## Dataset items
+ + +

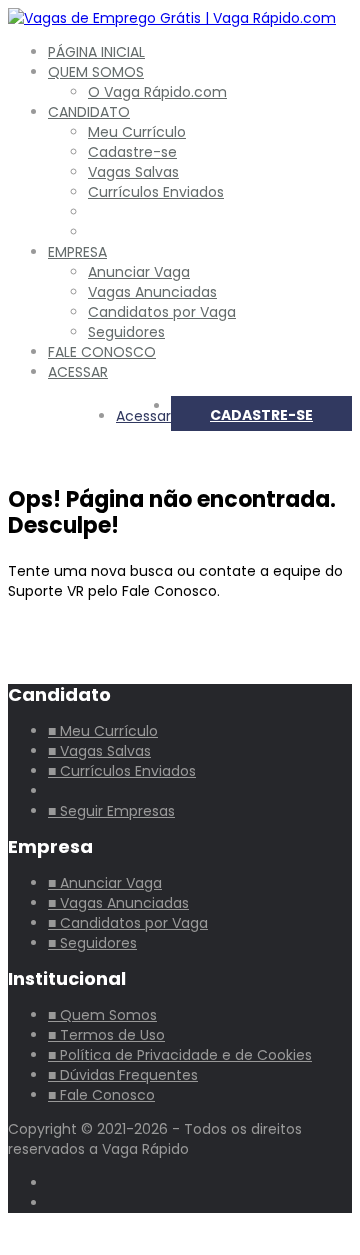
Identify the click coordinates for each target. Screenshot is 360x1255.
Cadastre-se (132, 152)
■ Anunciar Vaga (105, 883)
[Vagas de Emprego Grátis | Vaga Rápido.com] (172, 18)
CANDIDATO (89, 112)
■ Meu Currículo (103, 731)
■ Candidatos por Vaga (128, 923)
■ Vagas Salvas (99, 751)
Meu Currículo (137, 132)
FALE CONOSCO (102, 352)
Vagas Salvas (133, 172)
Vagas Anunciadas (152, 292)
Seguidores (126, 332)
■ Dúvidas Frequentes (123, 1075)
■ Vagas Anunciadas (118, 903)
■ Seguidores (92, 943)
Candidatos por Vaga (162, 312)
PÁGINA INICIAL (96, 52)
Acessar (143, 416)
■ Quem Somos (102, 1015)
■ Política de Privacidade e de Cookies (180, 1055)
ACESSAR (78, 372)
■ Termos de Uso (106, 1035)
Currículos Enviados (156, 192)
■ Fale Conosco (101, 1095)
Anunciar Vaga (139, 272)
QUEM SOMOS (96, 72)
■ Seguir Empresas (111, 811)
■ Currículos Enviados (122, 771)
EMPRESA (77, 252)
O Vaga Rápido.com (157, 92)
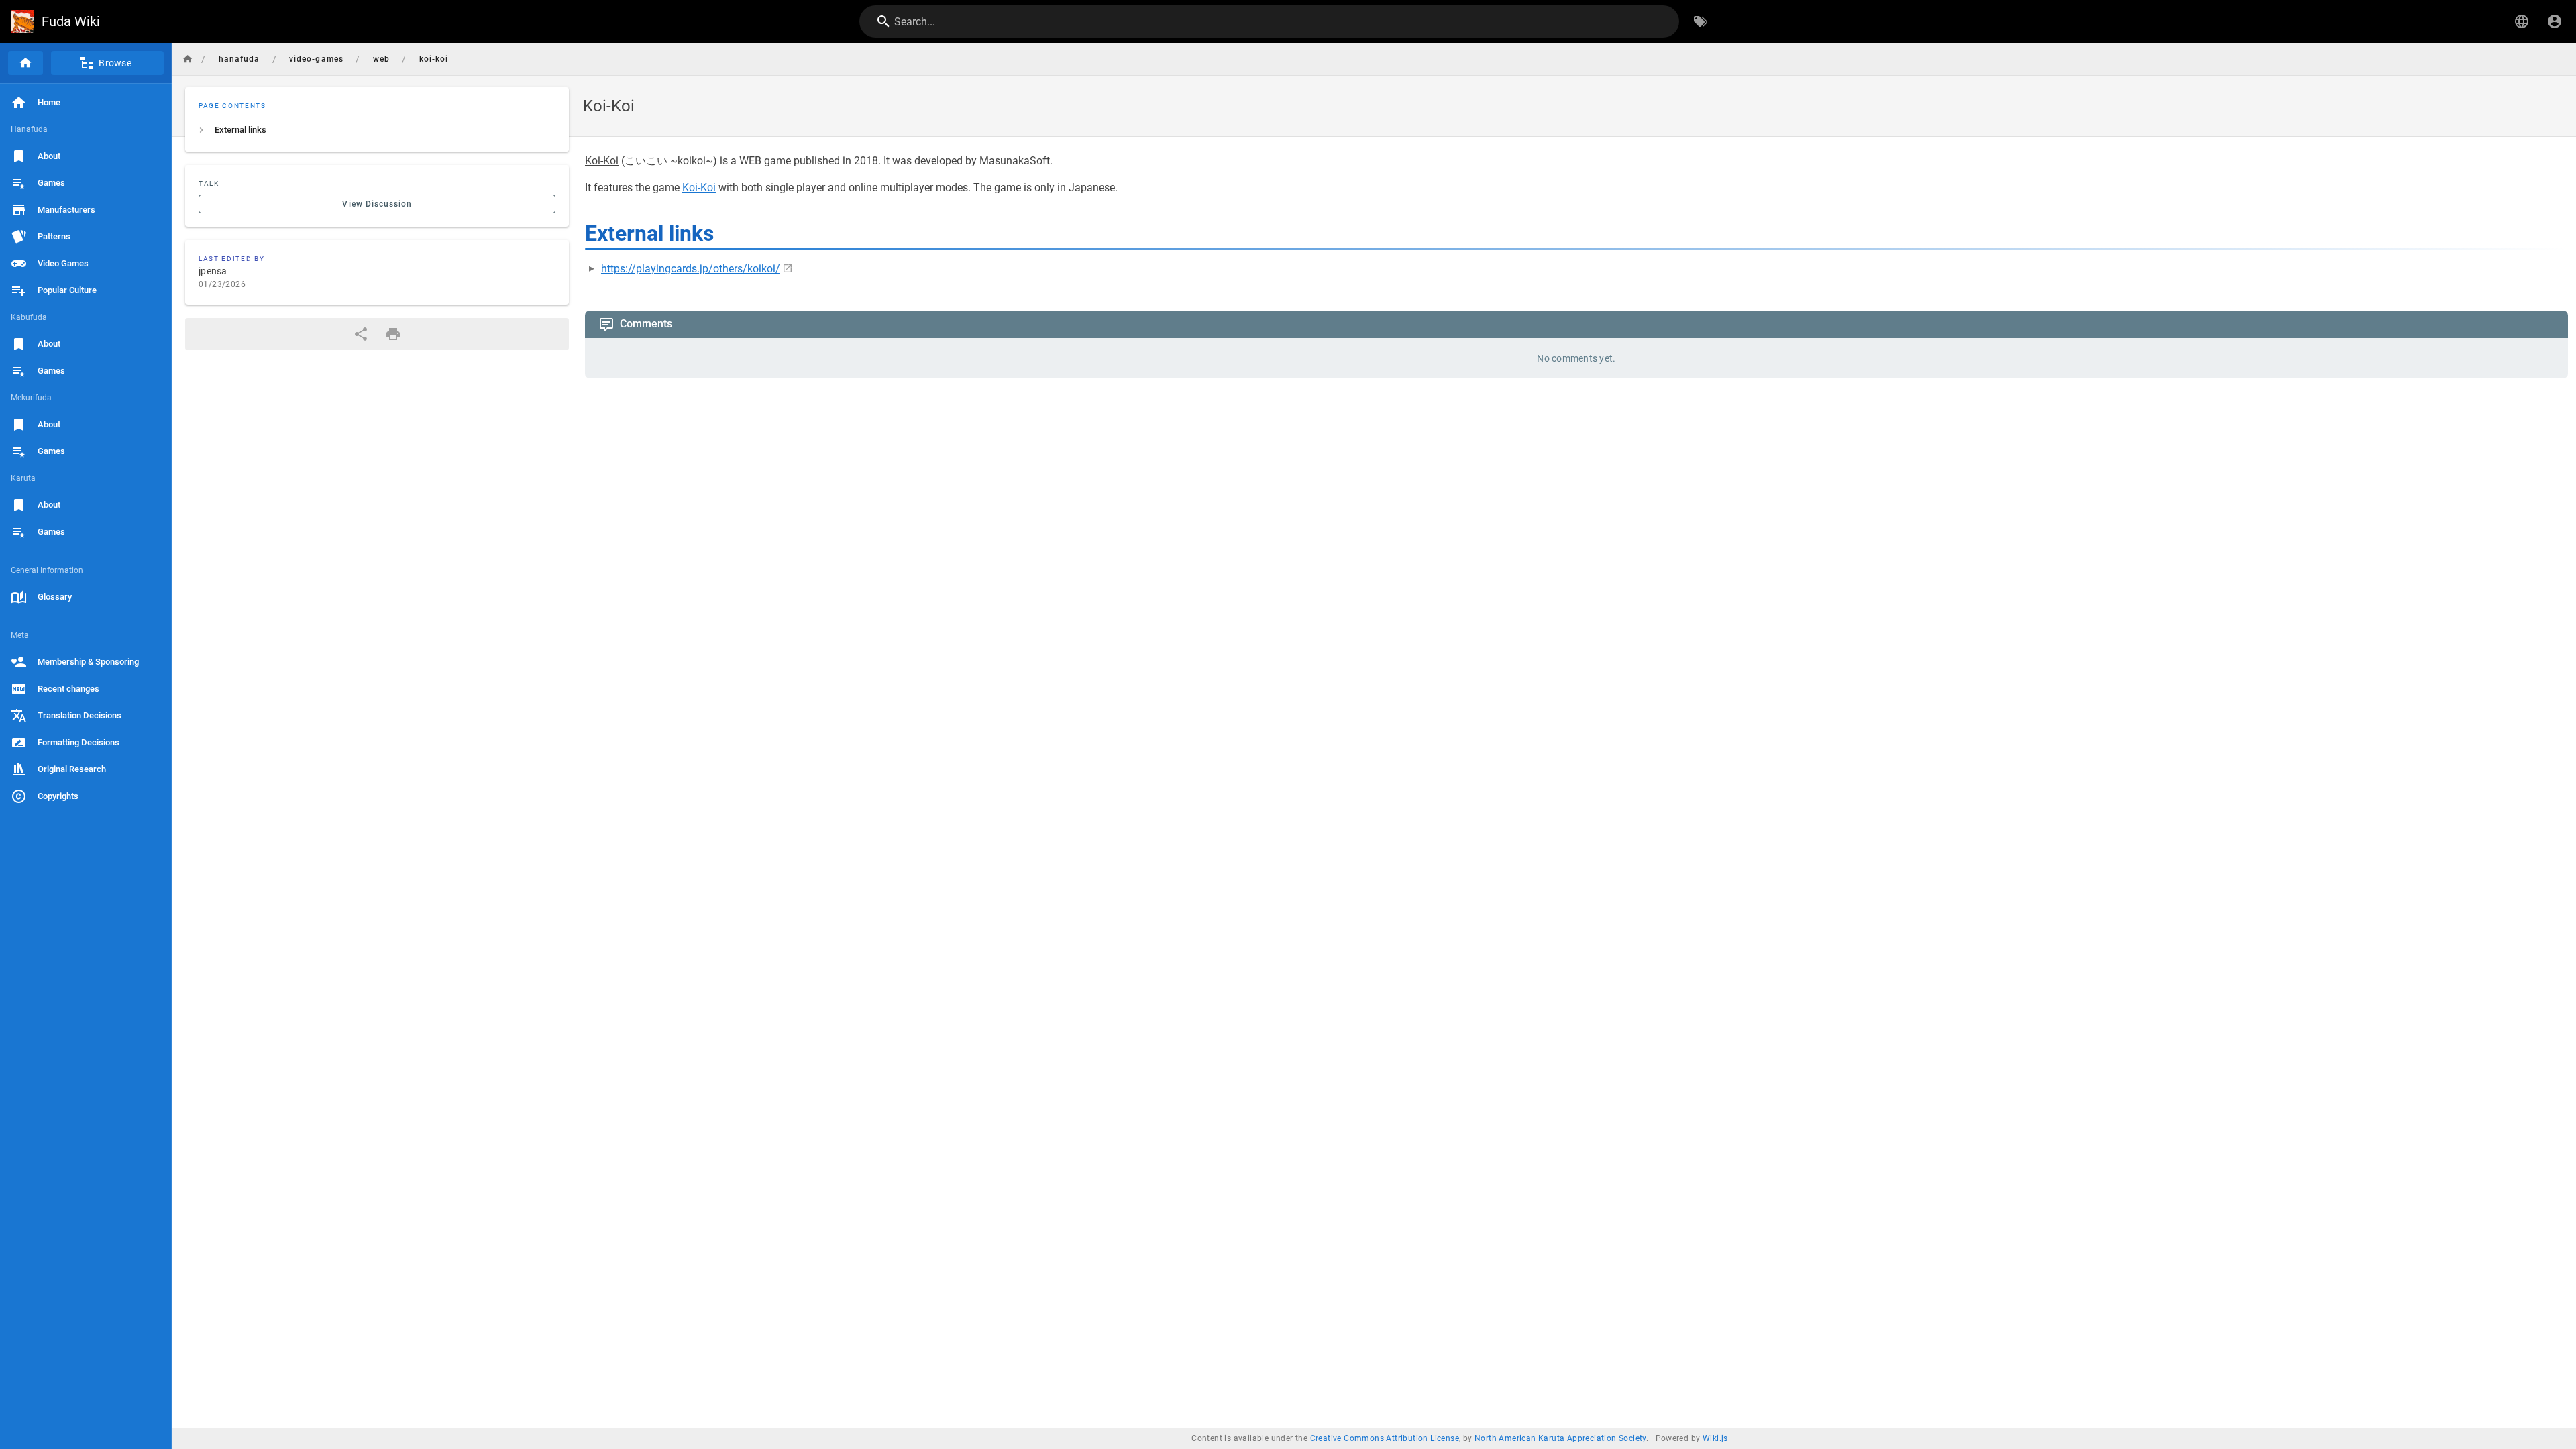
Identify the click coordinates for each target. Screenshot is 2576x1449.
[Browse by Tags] (1700, 21)
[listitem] (377, 130)
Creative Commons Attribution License (1384, 1438)
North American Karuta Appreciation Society (1560, 1438)
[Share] (361, 334)
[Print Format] (393, 334)
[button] (2522, 21)
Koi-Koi (699, 187)
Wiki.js (1715, 1438)
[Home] (25, 63)
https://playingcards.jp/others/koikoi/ (690, 268)
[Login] (2554, 21)
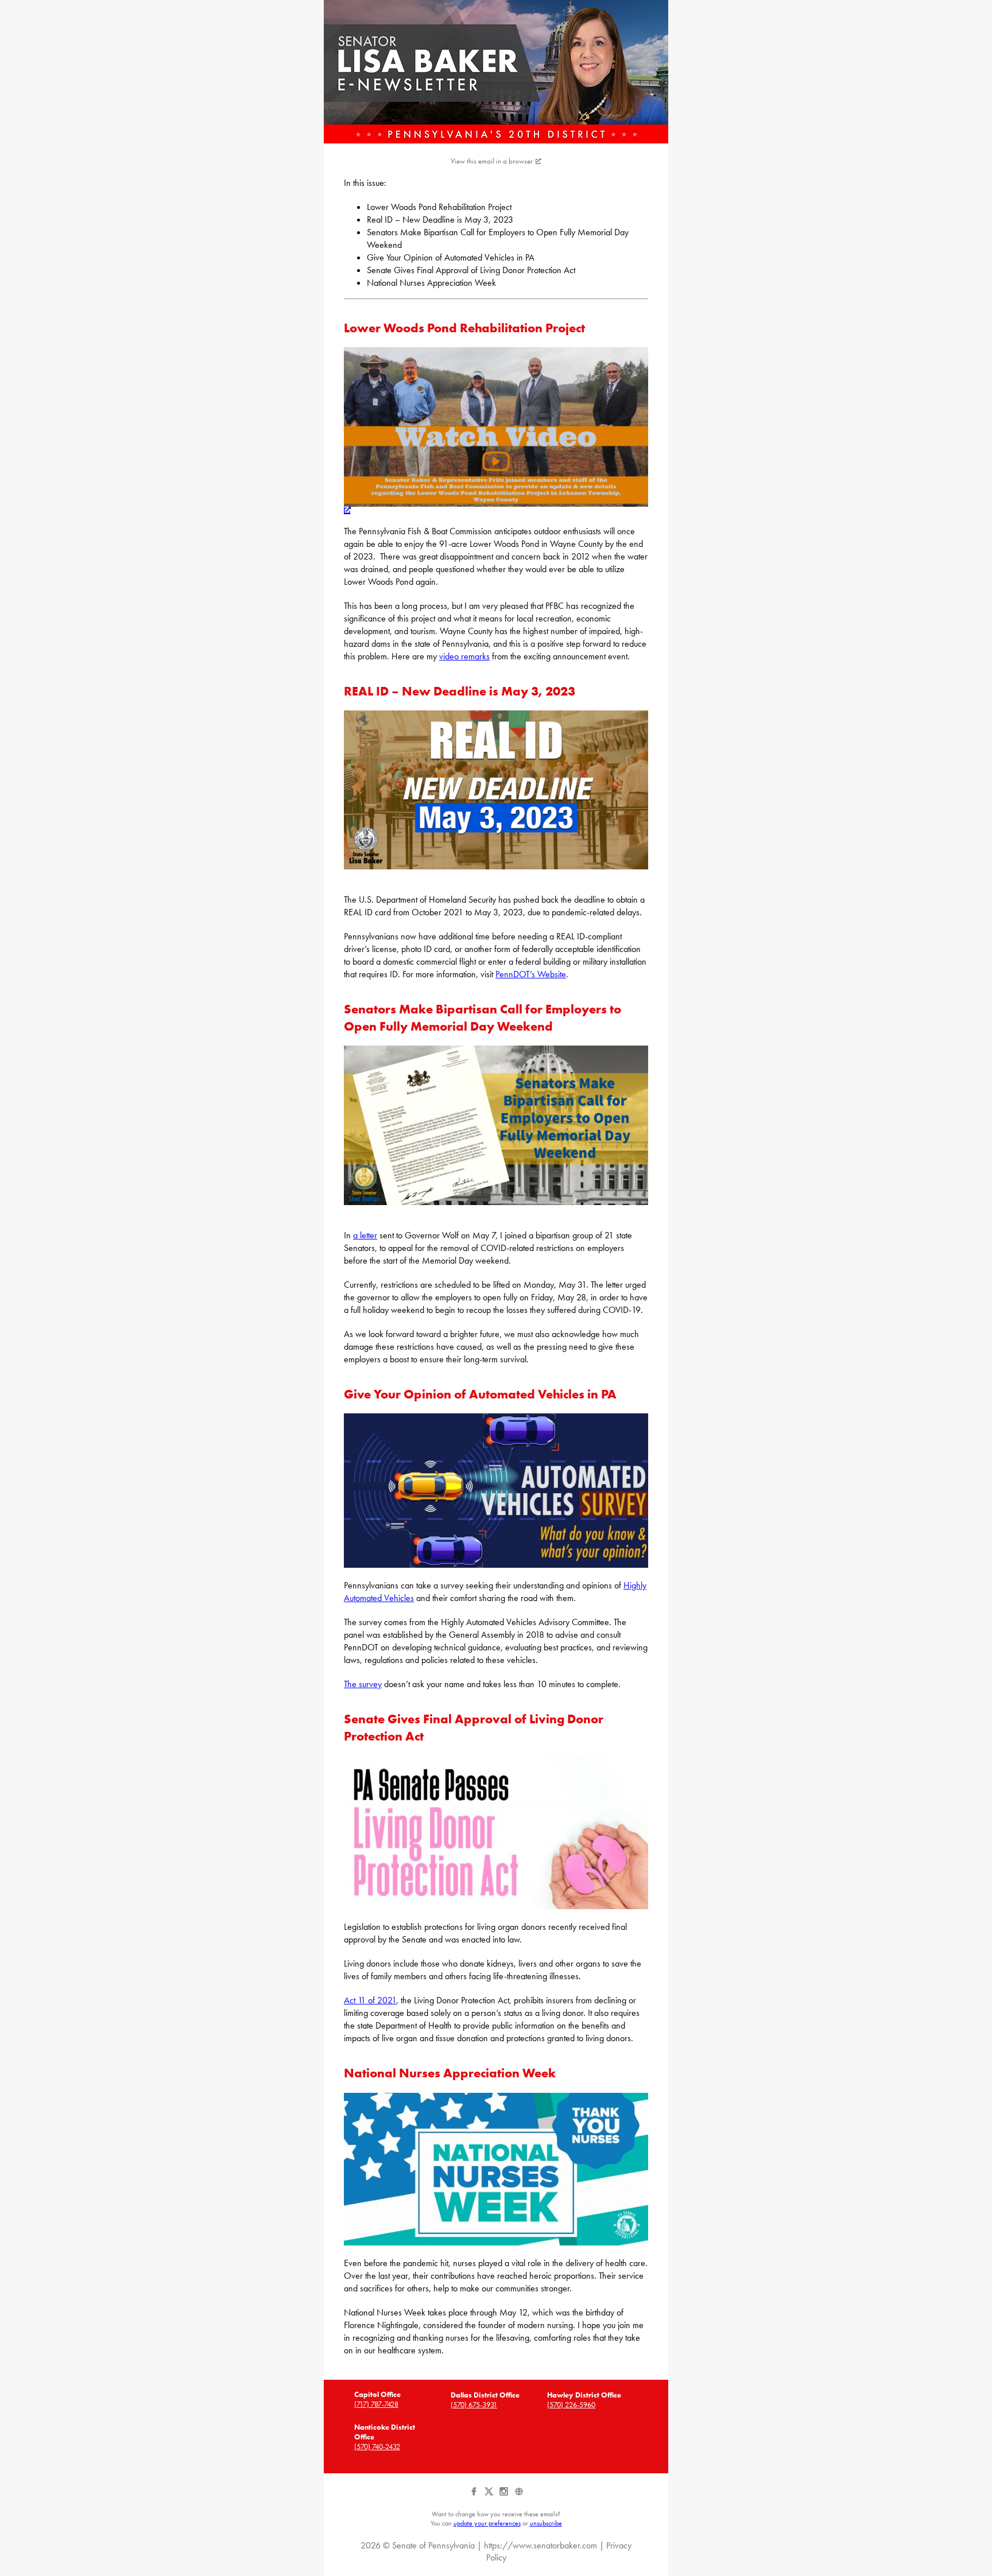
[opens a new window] (496, 507)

+ + +

## WHAT YOU SHOULD DO
Return exactly the lines of the data, beginning with the first and ending with the line containing "Somos (102, 1015)". Skip the pictures.

## RESPONSE
Identify the click coordinates for each target. Screenshot is 360x1255.
Cadastre-se (132, 152)
■ Anunciar Vaga (105, 883)
[Vagas de Emprego Grátis | Vaga Rápido.com] (172, 18)
CANDIDATO (89, 112)
■ Meu Currículo (103, 731)
■ Candidatos por Vaga (128, 923)
■ Vagas Salvas (99, 751)
Meu Currículo (137, 132)
FALE CONOSCO (102, 352)
Vagas Salvas (133, 172)
Vagas Anunciadas (152, 292)
Seguidores (126, 332)
■ Dúvidas Frequentes (123, 1075)
■ Vagas Anunciadas (118, 903)
■ Seguidores (92, 943)
Candidatos por Vaga (162, 312)
PÁGINA INICIAL (96, 52)
Acessar (143, 416)
■ Quem Somos (102, 1015)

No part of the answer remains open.